-- THE DATA follows --
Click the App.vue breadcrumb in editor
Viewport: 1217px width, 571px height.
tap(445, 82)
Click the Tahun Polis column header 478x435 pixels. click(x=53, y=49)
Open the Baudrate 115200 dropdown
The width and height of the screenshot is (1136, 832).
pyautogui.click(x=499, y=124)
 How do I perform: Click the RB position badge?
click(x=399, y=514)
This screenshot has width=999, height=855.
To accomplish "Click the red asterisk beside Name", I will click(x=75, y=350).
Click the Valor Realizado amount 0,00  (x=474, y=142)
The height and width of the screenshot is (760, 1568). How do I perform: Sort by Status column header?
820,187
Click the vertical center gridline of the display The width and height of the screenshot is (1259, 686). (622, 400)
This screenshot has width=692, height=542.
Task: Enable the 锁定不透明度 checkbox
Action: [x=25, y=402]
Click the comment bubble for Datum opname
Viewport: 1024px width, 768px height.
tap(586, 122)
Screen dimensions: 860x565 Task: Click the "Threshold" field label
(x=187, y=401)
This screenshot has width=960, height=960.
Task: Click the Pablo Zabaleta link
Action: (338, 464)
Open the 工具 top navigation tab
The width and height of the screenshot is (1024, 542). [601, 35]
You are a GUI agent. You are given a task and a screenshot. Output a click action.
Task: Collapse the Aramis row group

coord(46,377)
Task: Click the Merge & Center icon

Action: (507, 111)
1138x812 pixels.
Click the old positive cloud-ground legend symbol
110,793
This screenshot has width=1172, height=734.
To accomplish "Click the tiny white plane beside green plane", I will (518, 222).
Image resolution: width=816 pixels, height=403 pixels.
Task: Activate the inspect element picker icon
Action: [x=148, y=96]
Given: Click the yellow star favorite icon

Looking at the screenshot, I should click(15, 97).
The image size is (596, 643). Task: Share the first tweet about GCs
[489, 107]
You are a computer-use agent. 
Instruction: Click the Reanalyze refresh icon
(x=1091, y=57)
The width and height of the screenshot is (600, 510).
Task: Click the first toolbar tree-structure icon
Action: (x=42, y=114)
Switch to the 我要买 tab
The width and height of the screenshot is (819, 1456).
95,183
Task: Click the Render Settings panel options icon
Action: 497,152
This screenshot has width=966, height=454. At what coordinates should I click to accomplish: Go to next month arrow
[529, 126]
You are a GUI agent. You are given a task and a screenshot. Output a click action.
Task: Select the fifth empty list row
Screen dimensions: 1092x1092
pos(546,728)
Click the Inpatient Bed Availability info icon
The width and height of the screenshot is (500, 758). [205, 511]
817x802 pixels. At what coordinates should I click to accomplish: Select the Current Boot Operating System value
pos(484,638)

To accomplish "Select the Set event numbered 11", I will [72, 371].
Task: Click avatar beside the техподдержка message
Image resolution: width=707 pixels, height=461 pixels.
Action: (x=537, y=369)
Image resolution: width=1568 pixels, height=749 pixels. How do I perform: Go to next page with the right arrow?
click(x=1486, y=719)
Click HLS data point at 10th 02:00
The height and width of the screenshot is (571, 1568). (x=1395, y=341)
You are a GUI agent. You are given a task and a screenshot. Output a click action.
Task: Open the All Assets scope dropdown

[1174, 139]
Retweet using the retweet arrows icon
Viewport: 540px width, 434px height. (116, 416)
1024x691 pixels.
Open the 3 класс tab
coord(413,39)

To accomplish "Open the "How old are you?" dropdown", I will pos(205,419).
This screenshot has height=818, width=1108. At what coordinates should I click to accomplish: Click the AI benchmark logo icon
-- THE DATA concluded --
### TASK GOAL
Restate every entry word for word.

### TASK RESPONSE
Click the App.vue breadcrumb in editor
Viewport: 1217px width, 571px height.
tap(445, 82)
Click the Tahun Polis column header 478x435 pixels. click(x=53, y=49)
Open the Baudrate 115200 dropdown
The width and height of the screenshot is (1136, 832).
pyautogui.click(x=499, y=124)
 How do I perform: Click the RB position badge?
click(x=399, y=514)
This screenshot has width=999, height=855.
To accomplish "Click the red asterisk beside Name", I will click(x=75, y=350).
Click the Valor Realizado amount 0,00  (x=474, y=142)
The height and width of the screenshot is (760, 1568). How do I perform: Sort by Status column header?
820,187
Click the vertical center gridline of the display The width and height of the screenshot is (1259, 686). (622, 400)
This screenshot has width=692, height=542.
Task: Enable the 锁定不透明度 checkbox
Action: [x=25, y=402]
Click the comment bubble for Datum opname
Viewport: 1024px width, 768px height.
tap(586, 122)
Screen dimensions: 860x565 Task: Click the "Threshold" field label
(x=187, y=401)
This screenshot has width=960, height=960.
Task: Click the Pablo Zabaleta link
Action: (338, 464)
Open the 工具 top navigation tab
The width and height of the screenshot is (1024, 542). [601, 35]
You are a GUI agent. You are given a task and a screenshot. Output a click action.
Task: Collapse the Aramis row group

coord(46,377)
Task: Click the Merge & Center icon

Action: (507, 111)
1138x812 pixels.
Click the old positive cloud-ground legend symbol
110,793
This screenshot has width=1172, height=734.
To accomplish "Click the tiny white plane beside green plane", I will (518, 222).
Image resolution: width=816 pixels, height=403 pixels.
Task: Activate the inspect element picker icon
Action: [x=148, y=96]
Given: Click the yellow star favorite icon

Looking at the screenshot, I should click(15, 97).
The image size is (596, 643). Task: Share the first tweet about GCs
[489, 107]
You are a computer-use agent. 
Instruction: Click the Reanalyze refresh icon
(x=1091, y=57)
The width and height of the screenshot is (600, 510).
Task: Click the first toolbar tree-structure icon
Action: (x=42, y=114)
Switch to the 我要买 tab
The width and height of the screenshot is (819, 1456).
95,183
Task: Click the Render Settings panel options icon
Action: 497,152
This screenshot has width=966, height=454. At what coordinates should I click to accomplish: Go to next month arrow
[529, 126]
You are a GUI agent. You are given a task and a screenshot. Output a click action.
Task: Select the fifth empty list row
Screen dimensions: 1092x1092
pos(546,728)
Click the Inpatient Bed Availability info icon
The width and height of the screenshot is (500, 758). [205, 511]
817x802 pixels. At what coordinates should I click to accomplish: Select the Current Boot Operating System value
pos(484,638)

To accomplish "Select the Set event numbered 11", I will [72, 371].
Task: Click avatar beside the техподдержка message
Image resolution: width=707 pixels, height=461 pixels.
Action: (x=537, y=369)
Image resolution: width=1568 pixels, height=749 pixels. How do I perform: Go to next page with the right arrow?
click(x=1486, y=719)
Click HLS data point at 10th 02:00
The height and width of the screenshot is (571, 1568). (x=1395, y=341)
You are a GUI agent. You are given a task and a screenshot. Output a click action.
Task: Open the All Assets scope dropdown

[1174, 139]
Retweet using the retweet arrows icon
Viewport: 540px width, 434px height. (116, 416)
1024x691 pixels.
Open the 3 класс tab
coord(413,39)

To accomplish "Open the "How old are you?" dropdown", I will pos(205,419).
This screenshot has height=818, width=1108. At what coordinates should I click to accomplish: Click the AI benchmark logo icon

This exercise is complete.